Even as ideas flowed back and forth between America and France, the two systems diverged. Bicameralism was rejected by the national assembly. Federalism was never seriously considered. While American courts were on the path to judges being able to strike down legislative acts as being unconstitutional, judges in France became seen as, in effect, civil servants. Their main mission was to see that the will of the people, as manifest in the national assembly, was enforced. In cultural terms, the Constitution of the United States was becoming a kind of ark of the covenant whereas in France it was the civil code, not the constitution, that was at the heart of national life.

Centuries have passed since the founding eras in America and France. Over those years, as nations, new and old, drafted constitutions, American ideas have helped frame the debate — sometimes out of admiration for the American experience, but sometimes the result of American enforcement.


In the European revolutions of 1848, the goals of reformers typically included democracy and constitutional government. Germans convened at Paulskirche in Frankfurt to draft a liberal constitution. Alexis de Tocqueville’s Democracy in America had already been translated into German. Tocqueville, a Frenchman who had traveled to the United States, had a lot to say about federalism and the judiciary in America, and his observations were widely quoted in the debates in Frankfurt. Carl Mittermaier, an eminent constitutional scholar at Heidelberg — and holder of an honorary degree from Harvard — extolled America’s “living Constitution.” He urged his colleagues “to turn to the experience of America.... Let us follow the American example, and we shall harvest the most splendid fruits.”

German conservatives, especially in Prussia, opposed the Paulskirche constitution, and it was never implemented. Yet the document became perhaps the most important legacy of 19th-century legal thought for the future of German constitutionalism. Many of America’s most basic constitutional ideas — constitutional supremacy, the rule of law, federalism — influenced the 1848 constitution. Those principles have their direct descendants in Germany’s Basic Law, adopted in 1949. The vibrancy of today’s German constitutional precedents, especially the decisions of its influential Constitutional Court, is a tribute to values shaped in good part in the forge of America’s constitutional workshop.


Americans have sometimes consciously planted American constitutional ideas in other lands. After its victory in the Spanish-American War in 1898, the United States found itself in control of the Philippines. Anti-imperialists, William Jennings Bryan among them, argued that imposing an American-style government on another people was antithetical to American values.

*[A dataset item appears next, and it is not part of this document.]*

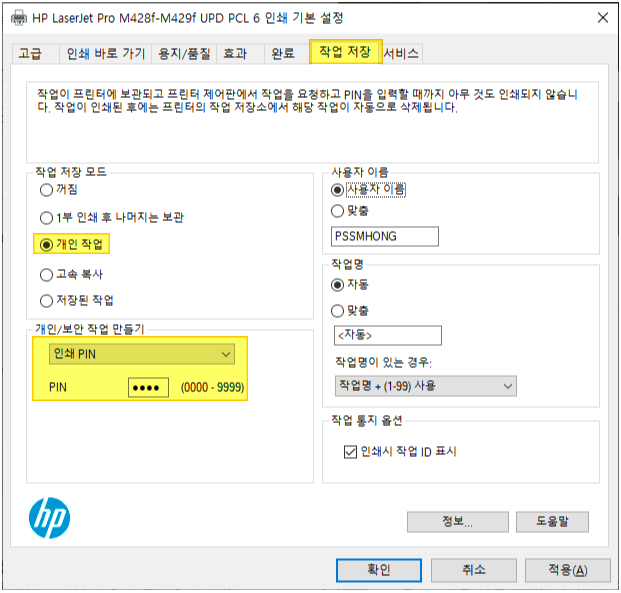621x593 pixels.
Task: Click the HP logo icon
Action: (x=50, y=518)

Other leaders, however, saw commercial or strategic advantages in acquiring new territory. They augmented these practical considerations with an argument that Americans had a duty to bring civilization to the Philippines. Stirred by the spirit of manifest destiny, Sen. Albert Beveridge declared, “American law, American order, American civilization and the American flag will plant themselves on shores, hitherto bloody and benighted.” God, he said, “has marked us as His chosen people, henceforth to lead in the regeneration of the world.”

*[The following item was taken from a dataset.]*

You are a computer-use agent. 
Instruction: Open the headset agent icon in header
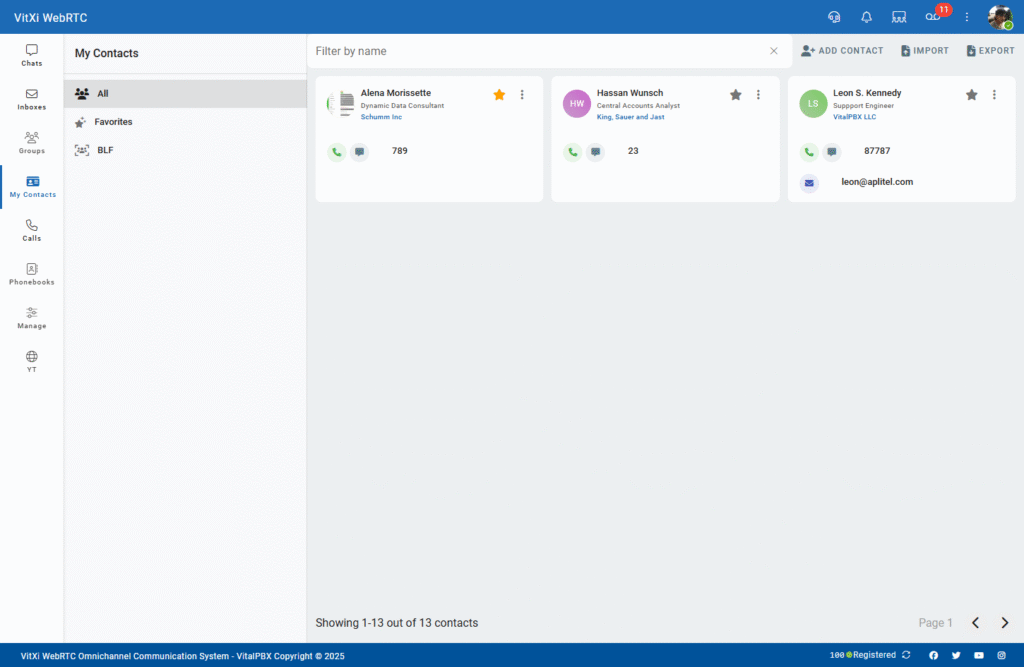point(834,17)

President William McKinley appointed William Howard Taft, who would become president in 1909, to head up the Philippine Commission. That body functioned as the Philippines’ legislature, pending the gradual emergence of an elected legislative body. The United States embarked on plans to Americanize the Philippines. That project had three main goals.

One goal was to establish a system of public education. American textbooks were used to promote values of hard work, honesty and independent thinking.

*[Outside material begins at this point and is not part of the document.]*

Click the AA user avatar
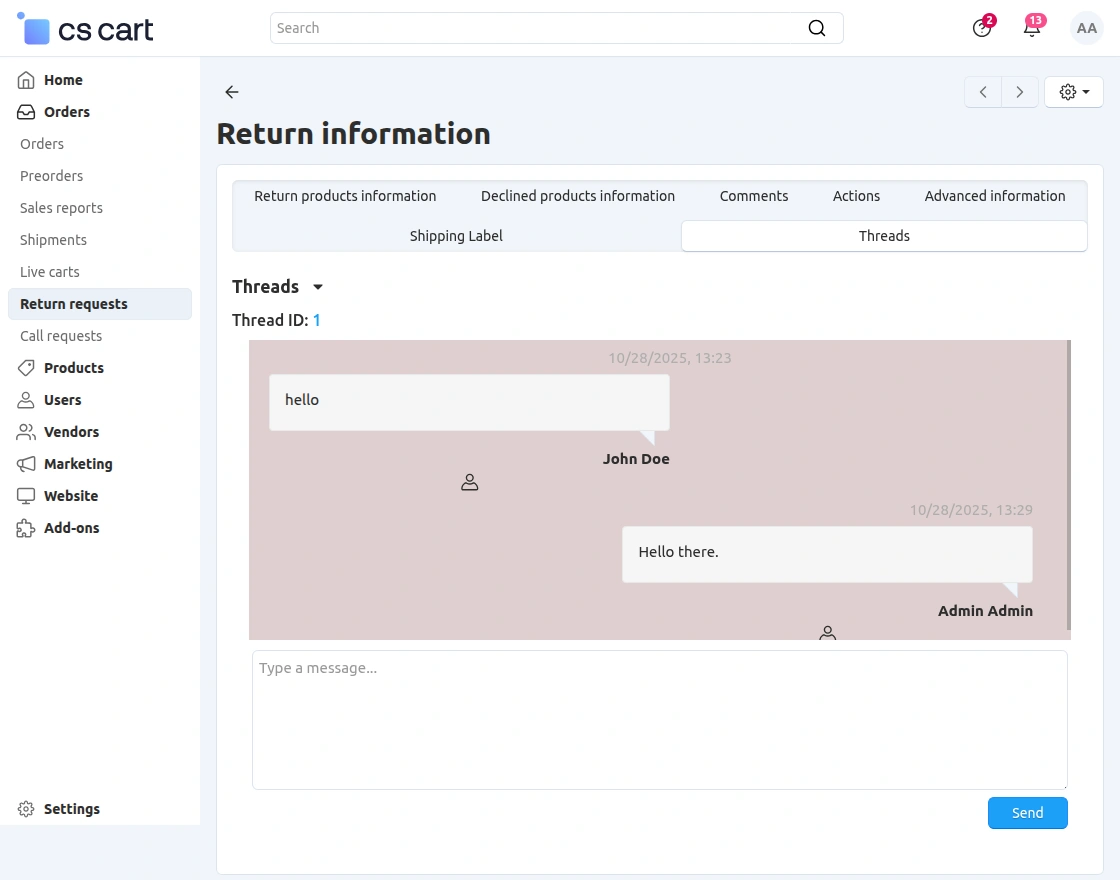The height and width of the screenshot is (880, 1120). pyautogui.click(x=1086, y=28)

A second goal was to steer the Philippines, step by step, toward self-government. The first elections of the Philippine Assembly were held in 1907. The franchise was limited to adult males who were either literate or property owners. Even so, allowing the creation of native legislatures elected by the people was a novelty among colonial powers.

A third goal was the transfer of American law and jurisprudence. Law codes were revised to mirror American laws. American judges were imported to show Filipinos, as Taft put it, “what Anglo-Saxon justice means.” American case law became binding or persuasive in local courts.

Ultimately, in 1934, the process of drafting a constitution for the Philippines began. An act of Congress authorized the calling of a constitutional convention but provided that a new constitution must not only be approved in a referendum but also be approved by the U.S. president.

Delegates to the convention drew on a number of sources. The ultimate constitution, though not an exact copy of the U.S. Constitution, reflected strong American influence. Thus, it established a presidential system rather than a parliamentary one, which was common in many nations at that time. Eschewing parliamentary supremacy, the new constitution provided for constitutional supremacy and for judicial review of legislation.

The Treaty of Manila, signed by President Harry S. Truman in 1946, granted independence to the Philippines. The country’s government today is modeled after the United States, with power divided among three branches — executive, legislative and judicial.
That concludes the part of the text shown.